Par Dominique Quinio
Dans une rencontre préparant la future Session des Semaines sociales « Ensemble, l’éducation » (les 19 et 20 novembre), la directrice d’un établissement privé catholique situé dans un quartier sensible parisien expliquait qu’elle recevait, à la veille de la rentrée, de multiples messages de parents dont la grande préoccupation était la « sécurité ». Une réflexion qui en dit long sur la sourde angoisse tenaillant les parents. A l’inquiétude purement « scolaire », classique mais taraudante, de parents désireux du meilleur pour leurs enfants – sans être toujours très au clair sur ce que représente pour eux ce meilleur, au-delà de l’obtention d’un diplôme -, s’ajoute aujourd’hui la peur des attentats, la peur de la mixité sociale, ethnique, religieuse. Un climat que les enfants et les jeunes ne peuvent pas ne pas ressentir.
Quand les Semaines sociales ont décidé, il y a de longs mois, du thème de 2016, ils n’imaginaient pas combien ce contexte sécuritaire deviendrait prégnant. La proximité d’échéances électorales et l’enjeu majeur que représente l’éducation pour de nombreux électeurs étaient bien sûr au centre de la réflexion, comme les défaillances d’un système qui n’arrive pas à accompagner tous les jeunes vers un travail, qui ne parvient pas à corriger les inégalités sociales, qui voit ses différents acteurs (parents, enseignants, entreprises, collectivités locales, associations, mouvements de jeunesse, religions) s’accuser mutuellement de ne pas être à la hauteur, d’être défaillants. Aujourd’hui, les parcours de jeunes Français tentés par le djihadisme, les tensions communautaires et la peur qu’inspire l’islam amènent à s’interroger sur la responsabilité de l’école, lieu central où passent les enfants de la République de toutes origines. Que n’a-t-elle pas su faire et comment lui permettre de former les jeunes à une citoyenneté active et respectueuse ? Sans oublier quand même que son rôle est de transmettre des savoirs ! Au risque de charger la barque qui ne pourra que tanguer davantage dans la tempête.

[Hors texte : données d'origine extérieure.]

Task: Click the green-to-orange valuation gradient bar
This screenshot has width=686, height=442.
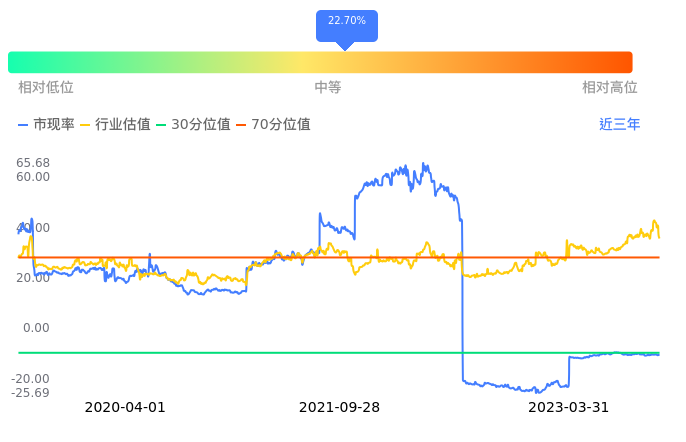Action: click(320, 62)
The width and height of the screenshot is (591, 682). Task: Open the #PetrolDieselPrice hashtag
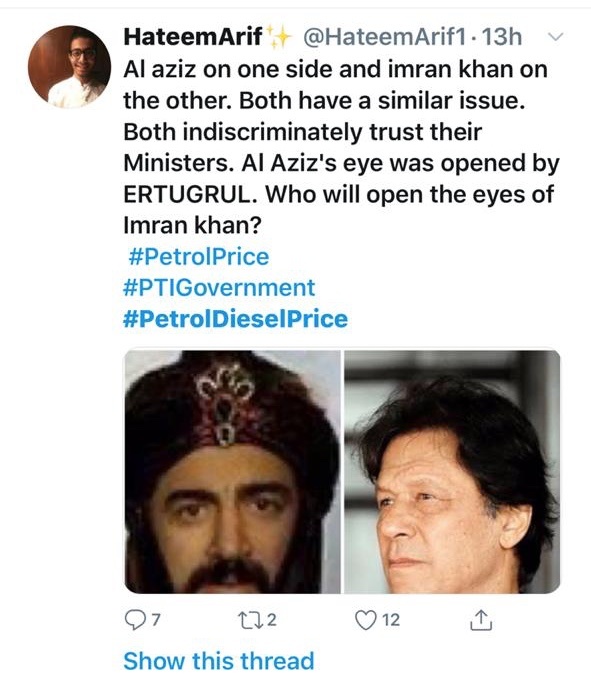point(236,319)
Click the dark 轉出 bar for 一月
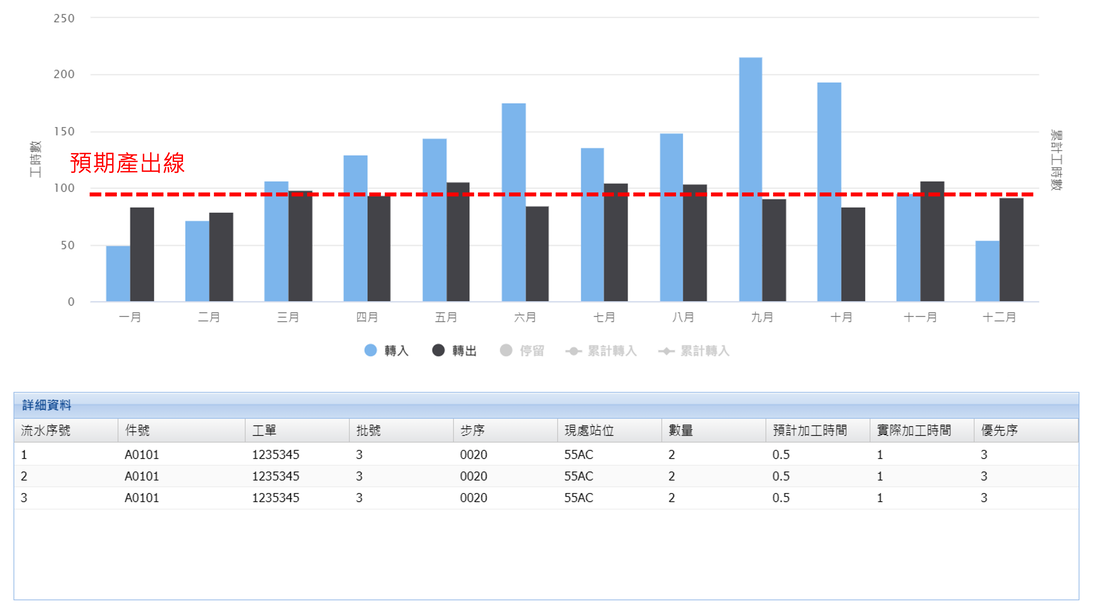Image resolution: width=1100 pixels, height=607 pixels. [142, 255]
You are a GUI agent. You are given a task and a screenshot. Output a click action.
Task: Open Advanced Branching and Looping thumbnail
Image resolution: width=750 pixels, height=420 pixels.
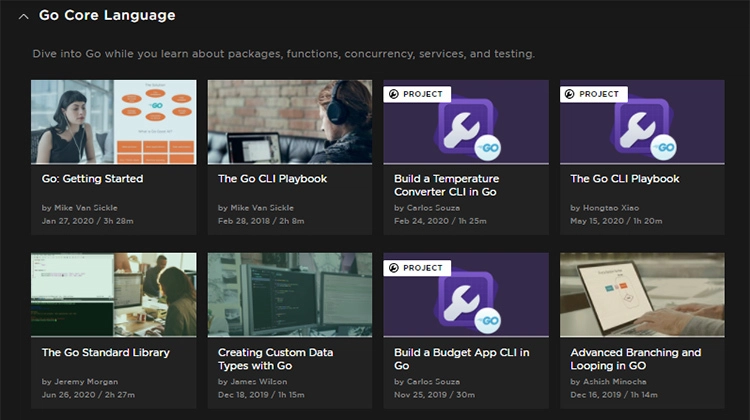tap(642, 295)
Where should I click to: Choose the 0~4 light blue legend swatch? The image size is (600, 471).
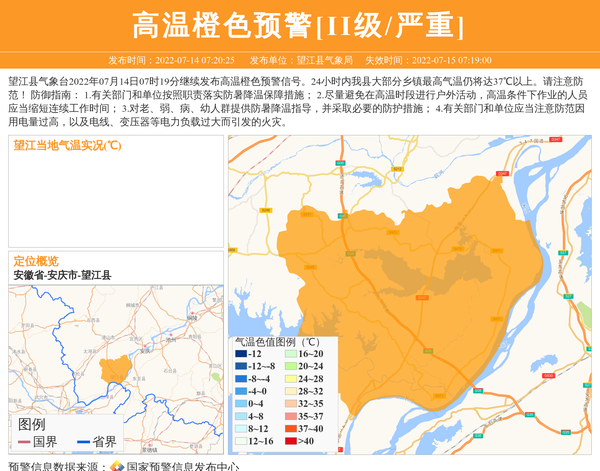[240, 404]
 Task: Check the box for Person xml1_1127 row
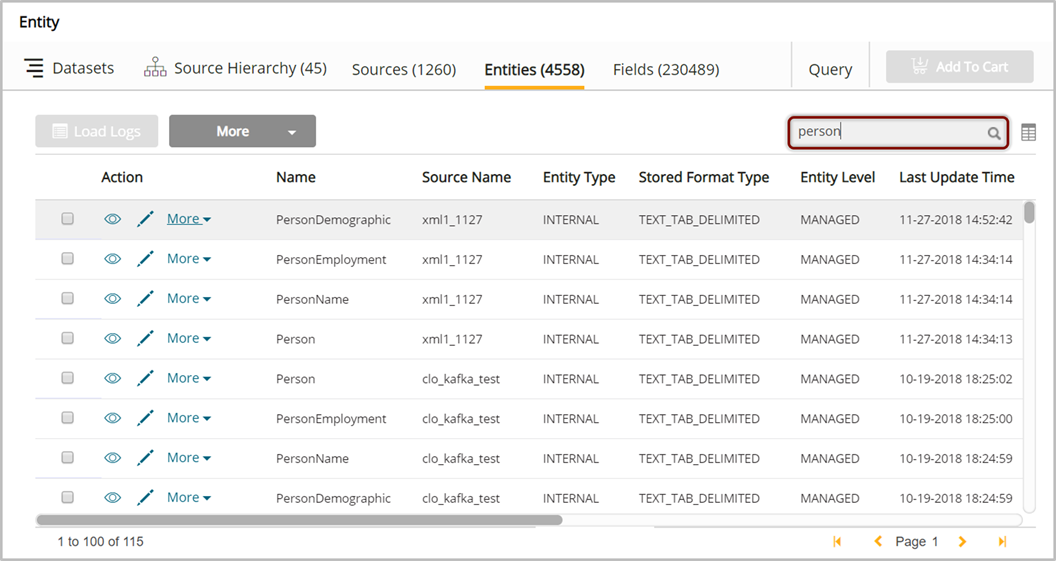[68, 339]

Cette forte exigence à l’égard de l’école donne toute la pertinence au sens et au périmètre du mot éducation mis en exergue dans la session des Semaines sociales. Éduquer la personne et l’éduquer à vivre avec les autres, à faire avec les autres, n’est pas seulement l’affaire de l’école. Transmettre des savoirs, des savoir-faire, des savoir-être ne commence ni ne s’arrête avec la scolarité obligatoire. Elle est l’affaire de toute une vie : au fil des ans, chacun tour à tour se retrouve en position d’être éduqué ou d’être éducateur, et parfois simultanément. Tous les parents, tous les enseignants, tous les professionnels comprendront ce que cela signifie ! Cela renforce notre conviction que les uns et les autres doivent œuvrer ensemble, s’allier. La tâche est trop urgente, trop fondamentale pour se permettre de disperser les forces et les compétences. Sur la plate-forme collaborative de la Session, faites valoir vos propositions, vos convictions. Pour que s’apaise l’angoisse. Une citation de Rainer Maria Rilke, reçue ces derniers jours comme une pépite de sagesse, peut nous y aider: « toutes les choses terrifiantes ne sont peut-être que des choses sans secours qui attendent que nous les secourions ». Nous ? Nous tous.